Stored dataset items:
---*---
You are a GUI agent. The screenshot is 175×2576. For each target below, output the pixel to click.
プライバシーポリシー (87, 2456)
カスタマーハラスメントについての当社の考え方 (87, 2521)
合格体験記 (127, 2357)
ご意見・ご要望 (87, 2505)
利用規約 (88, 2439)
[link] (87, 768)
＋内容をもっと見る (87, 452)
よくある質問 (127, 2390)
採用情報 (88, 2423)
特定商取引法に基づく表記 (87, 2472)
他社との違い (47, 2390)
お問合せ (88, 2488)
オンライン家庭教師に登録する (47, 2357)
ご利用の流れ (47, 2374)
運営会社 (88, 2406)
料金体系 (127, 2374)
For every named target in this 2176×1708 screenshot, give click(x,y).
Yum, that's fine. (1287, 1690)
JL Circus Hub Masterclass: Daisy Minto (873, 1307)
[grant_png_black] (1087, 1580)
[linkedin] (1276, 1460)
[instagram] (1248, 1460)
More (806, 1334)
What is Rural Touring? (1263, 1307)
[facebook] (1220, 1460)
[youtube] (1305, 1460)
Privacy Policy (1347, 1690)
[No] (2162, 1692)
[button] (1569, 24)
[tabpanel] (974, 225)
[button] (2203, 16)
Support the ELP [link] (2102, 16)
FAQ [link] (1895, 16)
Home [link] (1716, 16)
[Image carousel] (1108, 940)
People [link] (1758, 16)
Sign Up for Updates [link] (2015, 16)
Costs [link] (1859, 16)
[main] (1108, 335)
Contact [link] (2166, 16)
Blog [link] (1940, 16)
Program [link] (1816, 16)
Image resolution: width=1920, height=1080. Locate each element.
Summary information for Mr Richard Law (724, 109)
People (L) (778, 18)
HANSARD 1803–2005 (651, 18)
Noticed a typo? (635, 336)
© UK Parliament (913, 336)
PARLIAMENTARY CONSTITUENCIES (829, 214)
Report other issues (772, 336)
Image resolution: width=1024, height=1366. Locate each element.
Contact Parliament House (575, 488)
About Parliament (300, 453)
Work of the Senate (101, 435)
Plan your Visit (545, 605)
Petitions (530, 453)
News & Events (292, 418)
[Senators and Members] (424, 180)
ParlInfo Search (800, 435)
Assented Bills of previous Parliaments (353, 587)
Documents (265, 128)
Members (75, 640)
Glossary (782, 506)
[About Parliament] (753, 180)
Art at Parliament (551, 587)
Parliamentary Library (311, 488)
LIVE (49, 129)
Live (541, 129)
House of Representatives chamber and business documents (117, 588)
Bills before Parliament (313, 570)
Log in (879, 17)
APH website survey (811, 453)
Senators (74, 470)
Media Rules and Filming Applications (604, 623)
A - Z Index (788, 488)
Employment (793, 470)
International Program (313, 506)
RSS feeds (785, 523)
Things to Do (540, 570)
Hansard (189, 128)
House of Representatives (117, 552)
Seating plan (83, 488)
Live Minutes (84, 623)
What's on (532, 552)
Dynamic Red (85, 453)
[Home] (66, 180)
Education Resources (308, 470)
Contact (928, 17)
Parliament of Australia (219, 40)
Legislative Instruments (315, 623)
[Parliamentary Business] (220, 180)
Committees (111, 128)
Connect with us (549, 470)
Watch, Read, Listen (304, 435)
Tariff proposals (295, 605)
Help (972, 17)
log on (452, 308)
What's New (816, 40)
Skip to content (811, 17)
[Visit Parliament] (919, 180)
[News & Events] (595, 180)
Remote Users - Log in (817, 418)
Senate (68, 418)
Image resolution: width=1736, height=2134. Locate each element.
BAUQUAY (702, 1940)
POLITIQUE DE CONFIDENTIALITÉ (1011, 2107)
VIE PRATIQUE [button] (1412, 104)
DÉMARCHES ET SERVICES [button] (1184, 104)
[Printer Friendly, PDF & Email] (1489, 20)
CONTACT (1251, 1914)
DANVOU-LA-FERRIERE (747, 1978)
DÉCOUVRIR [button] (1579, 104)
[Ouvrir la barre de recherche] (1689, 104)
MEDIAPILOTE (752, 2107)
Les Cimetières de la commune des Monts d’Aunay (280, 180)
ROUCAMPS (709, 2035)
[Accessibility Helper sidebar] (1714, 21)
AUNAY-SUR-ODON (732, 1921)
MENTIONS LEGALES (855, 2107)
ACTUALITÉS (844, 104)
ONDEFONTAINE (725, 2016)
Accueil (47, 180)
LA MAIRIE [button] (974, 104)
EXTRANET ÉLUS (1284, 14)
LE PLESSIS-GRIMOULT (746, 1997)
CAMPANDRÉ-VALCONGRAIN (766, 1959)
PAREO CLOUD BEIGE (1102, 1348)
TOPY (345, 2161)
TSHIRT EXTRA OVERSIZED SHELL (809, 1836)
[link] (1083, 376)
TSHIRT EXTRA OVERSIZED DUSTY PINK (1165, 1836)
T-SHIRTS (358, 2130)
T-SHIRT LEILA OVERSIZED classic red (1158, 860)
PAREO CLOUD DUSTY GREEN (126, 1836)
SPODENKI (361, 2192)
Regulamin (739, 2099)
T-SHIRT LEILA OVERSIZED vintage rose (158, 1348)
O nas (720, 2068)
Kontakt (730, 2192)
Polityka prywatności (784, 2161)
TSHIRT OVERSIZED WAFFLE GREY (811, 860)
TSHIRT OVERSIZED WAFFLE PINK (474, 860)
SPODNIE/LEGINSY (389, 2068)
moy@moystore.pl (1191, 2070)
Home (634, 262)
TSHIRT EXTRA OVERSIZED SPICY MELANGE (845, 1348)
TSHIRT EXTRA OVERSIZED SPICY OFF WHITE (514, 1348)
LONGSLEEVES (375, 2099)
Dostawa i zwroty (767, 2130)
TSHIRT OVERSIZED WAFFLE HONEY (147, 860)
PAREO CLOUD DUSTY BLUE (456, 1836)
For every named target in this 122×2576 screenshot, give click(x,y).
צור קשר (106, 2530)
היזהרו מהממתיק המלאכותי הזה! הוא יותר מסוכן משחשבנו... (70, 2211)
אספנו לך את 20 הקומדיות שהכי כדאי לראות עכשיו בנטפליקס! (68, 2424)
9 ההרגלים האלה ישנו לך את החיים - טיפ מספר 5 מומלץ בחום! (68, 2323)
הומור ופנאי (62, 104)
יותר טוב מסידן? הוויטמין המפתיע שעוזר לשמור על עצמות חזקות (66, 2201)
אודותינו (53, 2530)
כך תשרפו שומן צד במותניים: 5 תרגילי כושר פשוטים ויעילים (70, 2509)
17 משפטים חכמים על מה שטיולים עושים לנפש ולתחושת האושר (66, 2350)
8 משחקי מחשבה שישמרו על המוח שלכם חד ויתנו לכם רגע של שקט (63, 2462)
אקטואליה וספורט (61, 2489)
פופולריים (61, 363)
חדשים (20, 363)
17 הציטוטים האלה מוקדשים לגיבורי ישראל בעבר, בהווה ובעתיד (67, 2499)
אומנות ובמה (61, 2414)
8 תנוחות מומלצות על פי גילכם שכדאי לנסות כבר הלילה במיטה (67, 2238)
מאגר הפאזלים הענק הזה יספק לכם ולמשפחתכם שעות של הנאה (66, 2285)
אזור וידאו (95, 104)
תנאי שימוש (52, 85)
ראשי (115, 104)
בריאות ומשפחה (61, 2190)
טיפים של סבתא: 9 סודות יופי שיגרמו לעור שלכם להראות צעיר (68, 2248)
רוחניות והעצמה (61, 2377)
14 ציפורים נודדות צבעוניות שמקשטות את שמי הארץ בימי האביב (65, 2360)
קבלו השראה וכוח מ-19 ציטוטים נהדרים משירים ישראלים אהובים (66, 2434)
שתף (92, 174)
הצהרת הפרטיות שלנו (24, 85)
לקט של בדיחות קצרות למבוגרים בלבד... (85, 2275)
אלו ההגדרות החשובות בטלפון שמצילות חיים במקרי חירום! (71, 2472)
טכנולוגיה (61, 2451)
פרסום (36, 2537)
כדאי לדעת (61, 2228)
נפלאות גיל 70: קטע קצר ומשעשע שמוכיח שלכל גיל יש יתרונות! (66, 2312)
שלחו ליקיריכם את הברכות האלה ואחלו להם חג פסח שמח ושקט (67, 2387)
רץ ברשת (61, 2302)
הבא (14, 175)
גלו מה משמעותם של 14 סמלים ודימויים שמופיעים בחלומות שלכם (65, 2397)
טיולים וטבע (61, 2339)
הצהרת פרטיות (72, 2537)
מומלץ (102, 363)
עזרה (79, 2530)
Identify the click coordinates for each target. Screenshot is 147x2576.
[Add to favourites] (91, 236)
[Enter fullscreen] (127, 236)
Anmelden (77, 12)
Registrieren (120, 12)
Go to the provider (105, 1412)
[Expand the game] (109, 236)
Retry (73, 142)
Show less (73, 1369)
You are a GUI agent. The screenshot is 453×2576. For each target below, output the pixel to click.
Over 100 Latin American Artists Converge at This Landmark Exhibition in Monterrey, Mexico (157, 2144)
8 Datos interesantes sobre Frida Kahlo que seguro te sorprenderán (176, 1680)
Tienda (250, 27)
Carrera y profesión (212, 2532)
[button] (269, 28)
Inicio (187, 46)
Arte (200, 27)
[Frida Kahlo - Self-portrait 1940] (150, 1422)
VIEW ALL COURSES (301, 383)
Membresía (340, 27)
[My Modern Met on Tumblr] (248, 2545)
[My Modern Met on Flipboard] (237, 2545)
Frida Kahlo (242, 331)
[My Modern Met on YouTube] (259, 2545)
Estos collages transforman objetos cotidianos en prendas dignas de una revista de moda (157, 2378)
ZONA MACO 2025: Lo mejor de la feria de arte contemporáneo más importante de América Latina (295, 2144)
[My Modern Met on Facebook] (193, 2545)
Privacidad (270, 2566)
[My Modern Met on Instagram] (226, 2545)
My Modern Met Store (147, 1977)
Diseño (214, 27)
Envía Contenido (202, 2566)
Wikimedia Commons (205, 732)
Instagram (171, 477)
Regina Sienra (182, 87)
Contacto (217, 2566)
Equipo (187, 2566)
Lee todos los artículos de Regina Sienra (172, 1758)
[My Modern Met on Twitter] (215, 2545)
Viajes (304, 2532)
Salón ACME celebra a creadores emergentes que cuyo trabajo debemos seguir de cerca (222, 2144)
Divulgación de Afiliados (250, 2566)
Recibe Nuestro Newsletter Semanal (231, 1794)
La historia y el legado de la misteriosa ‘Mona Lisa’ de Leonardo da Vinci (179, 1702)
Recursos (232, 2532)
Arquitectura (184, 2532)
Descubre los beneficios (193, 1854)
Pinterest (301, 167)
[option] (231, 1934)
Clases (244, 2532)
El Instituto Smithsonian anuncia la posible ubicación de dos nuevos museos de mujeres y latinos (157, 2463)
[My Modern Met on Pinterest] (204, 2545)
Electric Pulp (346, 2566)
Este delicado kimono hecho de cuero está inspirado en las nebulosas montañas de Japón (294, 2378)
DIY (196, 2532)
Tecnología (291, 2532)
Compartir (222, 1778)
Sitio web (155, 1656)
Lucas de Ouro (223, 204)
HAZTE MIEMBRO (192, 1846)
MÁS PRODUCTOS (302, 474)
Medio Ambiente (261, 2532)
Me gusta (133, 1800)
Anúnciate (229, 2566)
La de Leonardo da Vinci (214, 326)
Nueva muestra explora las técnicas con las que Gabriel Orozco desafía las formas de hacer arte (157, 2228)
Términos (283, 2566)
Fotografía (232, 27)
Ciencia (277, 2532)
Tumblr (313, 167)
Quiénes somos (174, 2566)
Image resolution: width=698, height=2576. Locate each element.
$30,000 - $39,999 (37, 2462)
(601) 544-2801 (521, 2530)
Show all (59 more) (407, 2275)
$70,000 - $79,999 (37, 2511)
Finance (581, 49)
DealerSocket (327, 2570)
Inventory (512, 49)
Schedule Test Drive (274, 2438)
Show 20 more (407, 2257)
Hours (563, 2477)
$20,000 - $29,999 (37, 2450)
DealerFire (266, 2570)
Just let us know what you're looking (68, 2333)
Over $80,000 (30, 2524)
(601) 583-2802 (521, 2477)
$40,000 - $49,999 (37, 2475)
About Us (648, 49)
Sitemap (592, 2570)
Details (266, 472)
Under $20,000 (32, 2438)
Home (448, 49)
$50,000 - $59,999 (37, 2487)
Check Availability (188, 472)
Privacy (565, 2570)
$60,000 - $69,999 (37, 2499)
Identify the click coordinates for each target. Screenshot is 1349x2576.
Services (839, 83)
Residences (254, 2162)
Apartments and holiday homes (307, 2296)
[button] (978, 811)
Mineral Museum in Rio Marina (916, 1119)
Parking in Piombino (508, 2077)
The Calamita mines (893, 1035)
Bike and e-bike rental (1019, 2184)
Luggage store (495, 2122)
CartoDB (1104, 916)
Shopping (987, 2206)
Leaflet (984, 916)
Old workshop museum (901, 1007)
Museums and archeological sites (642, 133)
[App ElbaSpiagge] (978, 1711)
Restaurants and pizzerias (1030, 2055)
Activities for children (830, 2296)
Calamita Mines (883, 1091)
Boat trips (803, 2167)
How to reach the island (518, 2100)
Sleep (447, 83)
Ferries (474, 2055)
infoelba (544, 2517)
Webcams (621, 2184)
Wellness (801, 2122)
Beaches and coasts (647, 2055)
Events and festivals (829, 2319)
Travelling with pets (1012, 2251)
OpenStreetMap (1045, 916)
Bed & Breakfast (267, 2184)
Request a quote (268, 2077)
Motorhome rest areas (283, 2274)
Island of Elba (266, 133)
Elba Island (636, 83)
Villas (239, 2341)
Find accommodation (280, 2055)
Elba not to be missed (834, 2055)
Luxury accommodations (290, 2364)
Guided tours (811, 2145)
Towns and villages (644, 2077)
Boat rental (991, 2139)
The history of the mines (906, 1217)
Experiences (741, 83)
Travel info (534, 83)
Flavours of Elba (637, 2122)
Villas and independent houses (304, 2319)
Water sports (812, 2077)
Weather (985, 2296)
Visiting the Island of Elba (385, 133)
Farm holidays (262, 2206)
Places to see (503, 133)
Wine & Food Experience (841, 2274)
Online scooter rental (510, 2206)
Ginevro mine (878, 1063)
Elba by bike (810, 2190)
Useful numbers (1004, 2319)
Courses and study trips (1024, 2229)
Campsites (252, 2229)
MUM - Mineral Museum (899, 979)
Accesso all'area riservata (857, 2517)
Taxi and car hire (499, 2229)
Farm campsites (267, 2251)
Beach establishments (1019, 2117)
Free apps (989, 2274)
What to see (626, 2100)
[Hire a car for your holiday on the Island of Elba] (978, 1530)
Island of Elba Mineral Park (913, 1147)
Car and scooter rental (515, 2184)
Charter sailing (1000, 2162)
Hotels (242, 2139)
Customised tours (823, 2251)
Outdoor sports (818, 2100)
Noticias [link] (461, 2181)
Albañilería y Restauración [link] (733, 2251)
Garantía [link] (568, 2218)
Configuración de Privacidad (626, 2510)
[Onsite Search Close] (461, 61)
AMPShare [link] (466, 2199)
---*---
• **WHAT YOU ARE ASKED TO DO**:
Could you return exactly the stretch of the data above that starts at the line with "DealerSocket (327, 2570)" and ends at the line with "Residences (254, 2162)", both lines included?

• **ANSWER TO THE PROBLEM**:
DealerSocket (327, 2570)
Inventory (512, 49)
Schedule Test Drive (274, 2438)
Show 20 more (407, 2257)
Hours (563, 2477)
$20,000 - $29,999 (37, 2450)
DealerFire (266, 2570)
Just let us know what you're looking (68, 2333)
Over $80,000 (30, 2524)
(601) 583-2802 (521, 2477)
$40,000 - $49,999 (37, 2475)
About Us (648, 49)
Sitemap (592, 2570)
Details (266, 472)
Under $20,000 (32, 2438)
Home (448, 49)
$50,000 - $59,999 (37, 2487)
Check Availability (188, 472)
Privacy (565, 2570)
$60,000 - $69,999 (37, 2499)
Identify the click coordinates for each target. Screenshot is 1349x2576.
Services (839, 83)
Residences (254, 2162)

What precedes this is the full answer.